(Data items)
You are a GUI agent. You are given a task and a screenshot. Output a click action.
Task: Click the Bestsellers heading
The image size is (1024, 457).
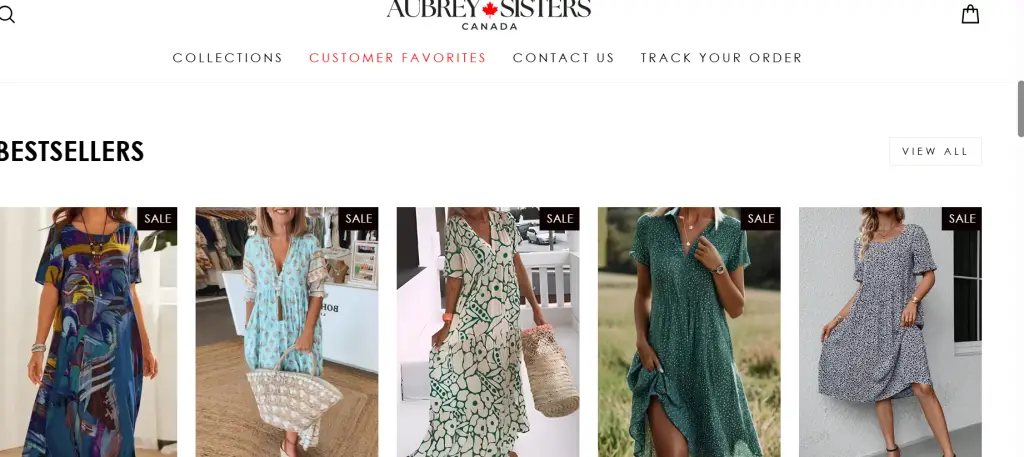(71, 151)
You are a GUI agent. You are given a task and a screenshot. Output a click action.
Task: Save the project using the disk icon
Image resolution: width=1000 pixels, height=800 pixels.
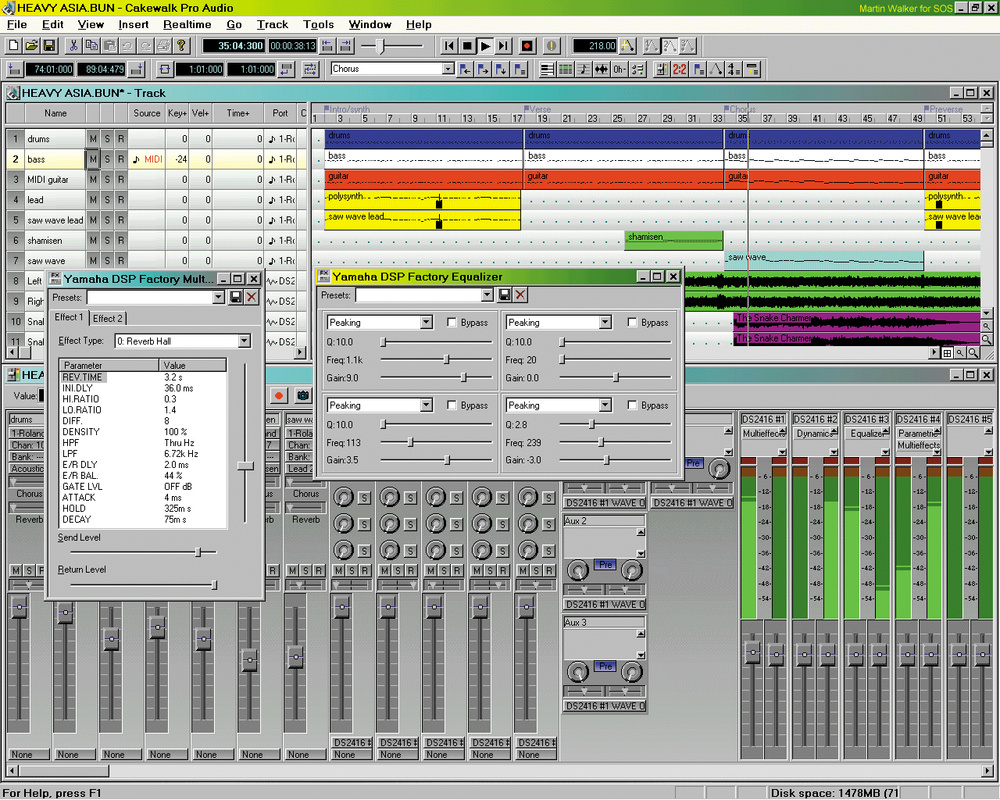[49, 45]
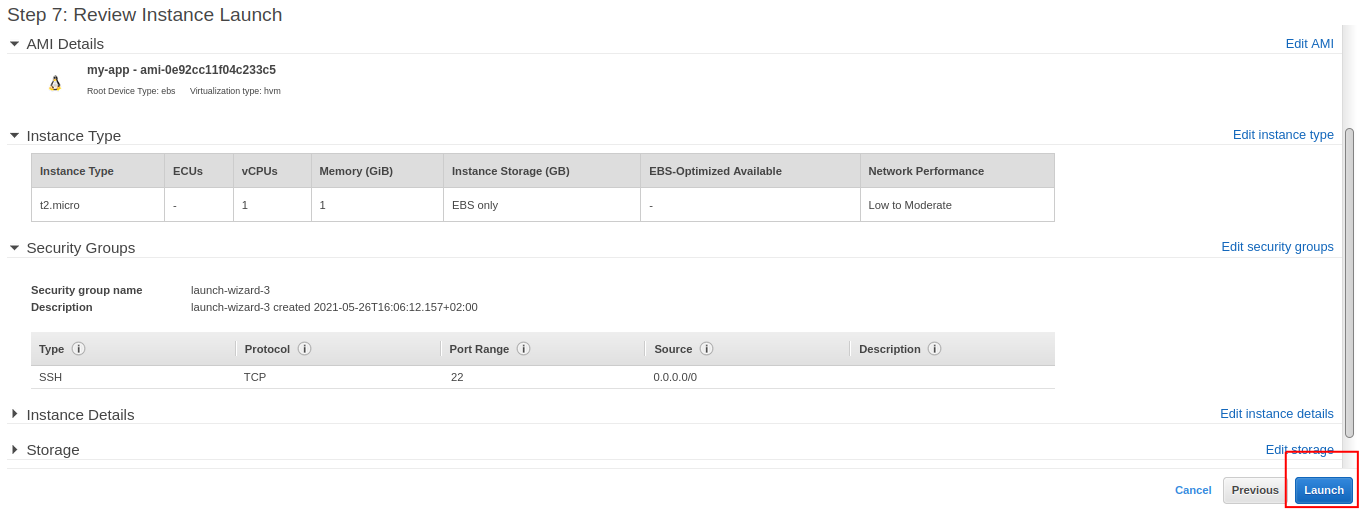Screen dimensions: 1363x513
Task: Open Edit security groups link
Action: tap(1277, 247)
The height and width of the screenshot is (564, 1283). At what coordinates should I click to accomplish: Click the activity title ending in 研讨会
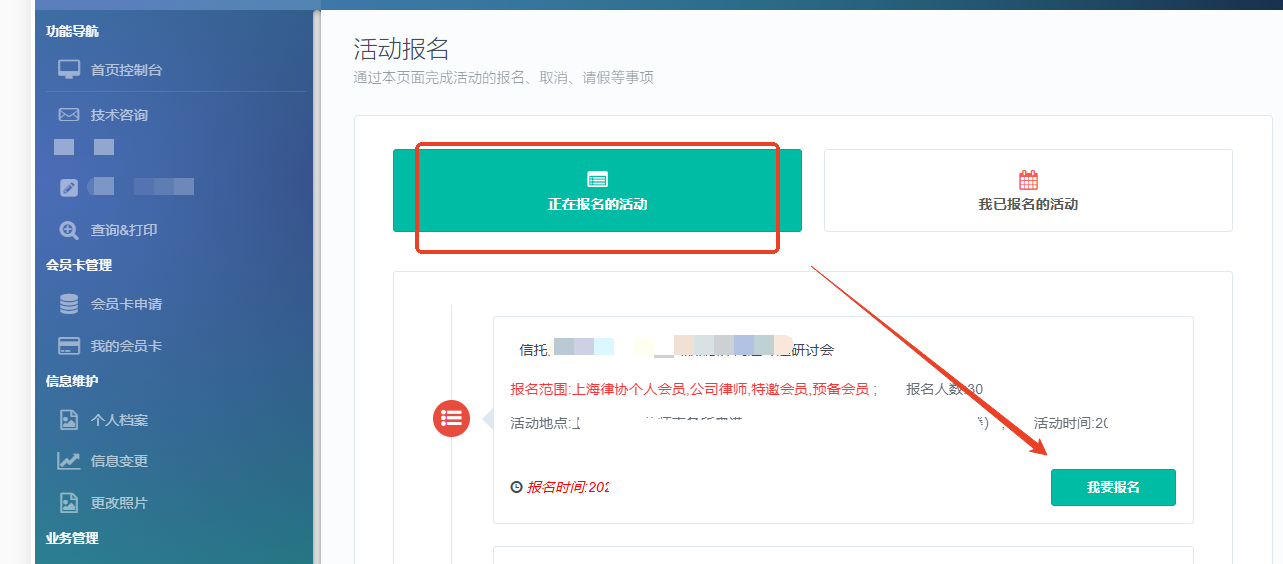coord(676,350)
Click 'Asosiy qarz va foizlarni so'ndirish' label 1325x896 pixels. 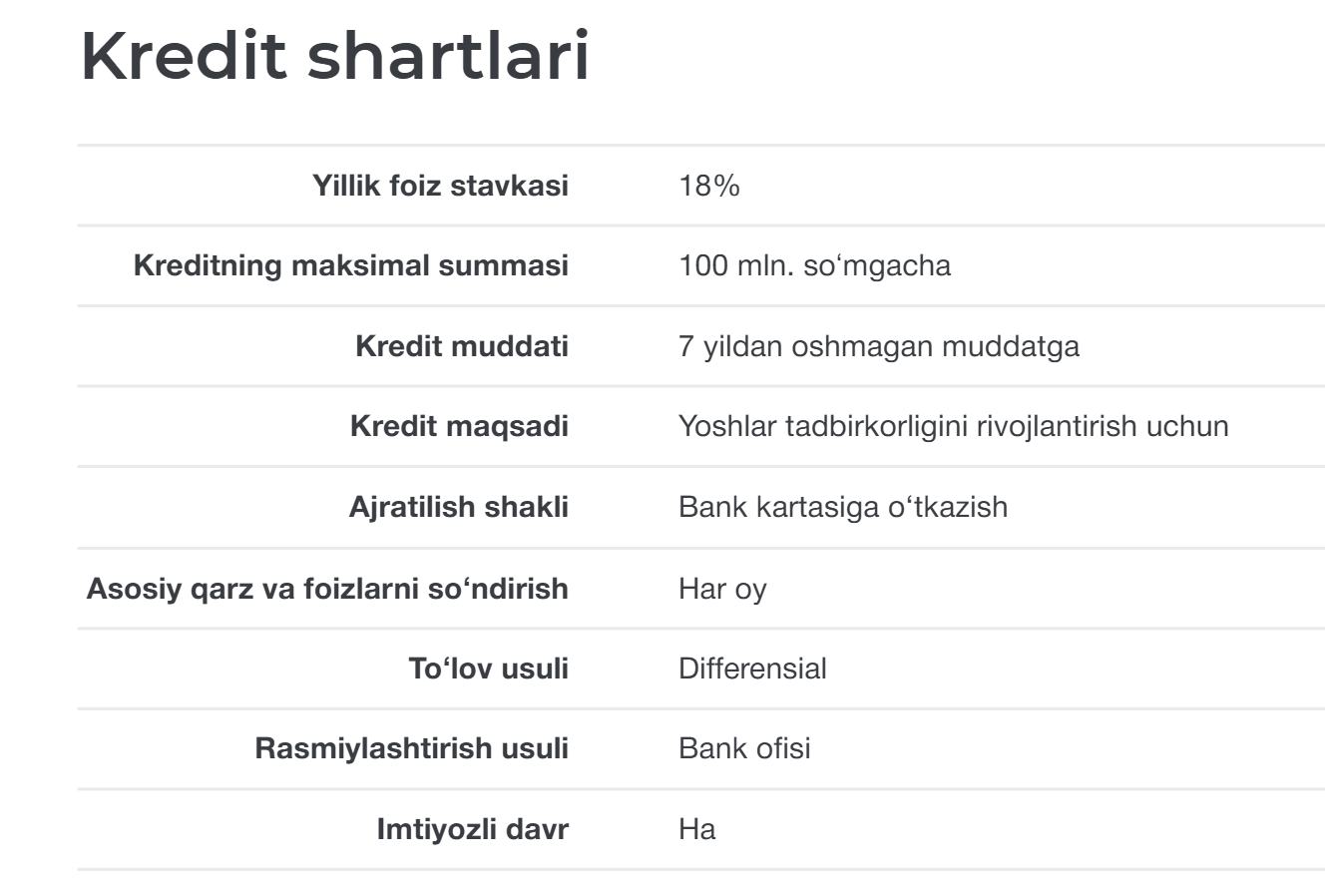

THE TASK – Reproduce every entry exactly; images stay out.

SOLVED PROBLEM –
You are a GUI agent. You are given a task and a screenshot. Output a click action.
Task: Click the Bestsellers heading
The image size is (1024, 457).
(71, 151)
You are a GUI agent. You are given a task and a screenshot. Output a click action.
Task: Save the project using the disk icon
Image resolution: width=1000 pixels, height=800 pixels.
[49, 45]
Screen dimensions: 1363x513
Task: Open Edit security groups link
Action: tap(1277, 247)
The height and width of the screenshot is (564, 1283). At what coordinates should I click to accomplish: Click the activity title ending in 研讨会
coord(676,350)
Click 'Asosiy qarz va foizlarni so'ndirish' label 1325x896 pixels. 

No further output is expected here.